● Supplied records:
·····

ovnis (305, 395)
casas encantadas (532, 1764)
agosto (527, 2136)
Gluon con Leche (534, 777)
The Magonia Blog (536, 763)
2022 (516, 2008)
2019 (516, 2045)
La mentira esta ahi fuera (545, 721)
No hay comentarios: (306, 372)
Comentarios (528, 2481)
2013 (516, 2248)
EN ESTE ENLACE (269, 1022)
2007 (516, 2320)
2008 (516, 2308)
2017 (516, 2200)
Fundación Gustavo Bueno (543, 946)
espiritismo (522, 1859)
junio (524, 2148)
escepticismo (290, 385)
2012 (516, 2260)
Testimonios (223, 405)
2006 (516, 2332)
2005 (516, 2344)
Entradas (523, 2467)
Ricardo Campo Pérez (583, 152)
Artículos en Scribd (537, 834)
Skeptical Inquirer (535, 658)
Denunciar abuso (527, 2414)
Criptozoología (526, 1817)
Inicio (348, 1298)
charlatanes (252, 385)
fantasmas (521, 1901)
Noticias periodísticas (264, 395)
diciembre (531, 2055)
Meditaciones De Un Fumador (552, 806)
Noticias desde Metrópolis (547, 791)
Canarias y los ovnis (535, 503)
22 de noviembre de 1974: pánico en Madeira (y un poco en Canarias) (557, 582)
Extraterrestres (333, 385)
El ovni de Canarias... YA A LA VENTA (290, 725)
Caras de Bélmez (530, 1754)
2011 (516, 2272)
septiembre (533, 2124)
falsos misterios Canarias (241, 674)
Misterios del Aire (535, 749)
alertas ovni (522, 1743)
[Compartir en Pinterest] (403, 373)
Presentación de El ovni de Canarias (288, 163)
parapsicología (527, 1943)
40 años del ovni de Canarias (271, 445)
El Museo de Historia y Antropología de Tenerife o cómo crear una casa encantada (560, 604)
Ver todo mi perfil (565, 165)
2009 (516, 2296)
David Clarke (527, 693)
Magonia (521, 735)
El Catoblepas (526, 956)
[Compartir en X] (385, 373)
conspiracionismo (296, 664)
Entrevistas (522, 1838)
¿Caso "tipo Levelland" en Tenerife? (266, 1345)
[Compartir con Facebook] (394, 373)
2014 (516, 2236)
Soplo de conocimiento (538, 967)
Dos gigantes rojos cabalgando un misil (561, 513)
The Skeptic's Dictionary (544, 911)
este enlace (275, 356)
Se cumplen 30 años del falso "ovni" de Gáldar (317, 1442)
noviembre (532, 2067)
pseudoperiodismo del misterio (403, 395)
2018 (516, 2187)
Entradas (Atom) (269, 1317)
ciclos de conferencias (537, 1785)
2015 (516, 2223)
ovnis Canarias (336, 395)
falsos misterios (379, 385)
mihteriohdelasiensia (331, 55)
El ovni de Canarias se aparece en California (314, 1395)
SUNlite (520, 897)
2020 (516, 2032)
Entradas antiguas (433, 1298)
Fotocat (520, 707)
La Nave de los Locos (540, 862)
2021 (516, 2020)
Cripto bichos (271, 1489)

·····

● Try it:
Faithfully transcribe the whole of the data.

● Task response:
ovnis (305, 395)
casas encantadas (532, 1764)
agosto (527, 2136)
Gluon con Leche (534, 777)
The Magonia Blog (536, 763)
2022 (516, 2008)
2019 (516, 2045)
La mentira esta ahi fuera (545, 721)
No hay comentarios: (306, 372)
Comentarios (528, 2481)
2013 (516, 2248)
EN ESTE ENLACE (269, 1022)
2007 (516, 2320)
2008 (516, 2308)
2017 (516, 2200)
Fundación Gustavo Bueno (543, 946)
espiritismo (522, 1859)
junio (524, 2148)
escepticismo (290, 385)
2012 (516, 2260)
Testimonios (223, 405)
2006 (516, 2332)
2005 (516, 2344)
Entradas (523, 2467)
Ricardo Campo Pérez (583, 152)
Artículos en Scribd (537, 834)
Skeptical Inquirer (535, 658)
Denunciar abuso (527, 2414)
Criptozoología (526, 1817)
Inicio (348, 1298)
charlatanes (252, 385)
fantasmas (521, 1901)
Noticias periodísticas (264, 395)
diciembre (531, 2055)
Meditaciones De Un Fumador (552, 806)
Noticias desde Metrópolis (547, 791)
Canarias y los ovnis (535, 503)
22 de noviembre de 1974: pánico en Madeira (y un poco en Canarias) (557, 582)
Extraterrestres (333, 385)
El ovni de Canarias... YA A LA VENTA (290, 725)
Caras de Bélmez (530, 1754)
2011 (516, 2272)
septiembre (533, 2124)
falsos misterios Canarias (241, 674)
Misterios del Aire (535, 749)
alertas ovni (522, 1743)
[Compartir en Pinterest] (403, 373)
Presentación de El ovni de Canarias (288, 163)
parapsicología (527, 1943)
40 años del ovni de Canarias (271, 445)
El Museo de Historia y Antropología de Tenerife o cómo crear una casa encantada (560, 604)
Ver todo mi perfil (565, 165)
2009 (516, 2296)
David Clarke (527, 693)
Magonia (521, 735)
El Catoblepas (526, 956)
[Compartir en X] (385, 373)
conspiracionismo (296, 664)
Entrevistas (522, 1838)
¿Caso "tipo Levelland" en Tenerife? (266, 1345)
[Compartir con Facebook] (394, 373)
2014 (516, 2236)
Soplo de conocimiento (538, 967)
Dos gigantes rojos cabalgando un misil (561, 513)
The Skeptic's Dictionary (544, 911)
este enlace (275, 356)
Se cumplen 30 años del falso "ovni" de Gáldar (317, 1442)
noviembre (532, 2067)
pseudoperiodismo del misterio (403, 395)
2018 (516, 2187)
Entradas (Atom) (269, 1317)
ciclos de conferencias (537, 1785)
2015 (516, 2223)
ovnis Canarias (336, 395)
falsos misterios (379, 385)
mihteriohdelasiensia (331, 55)
El ovni de Canarias se aparece en California (314, 1395)
SUNlite (520, 897)
2020 (516, 2032)
Entradas antiguas (433, 1298)
Fotocat (520, 707)
La Nave de los Locos (540, 862)
2021 (516, 2020)
Cripto bichos (271, 1489)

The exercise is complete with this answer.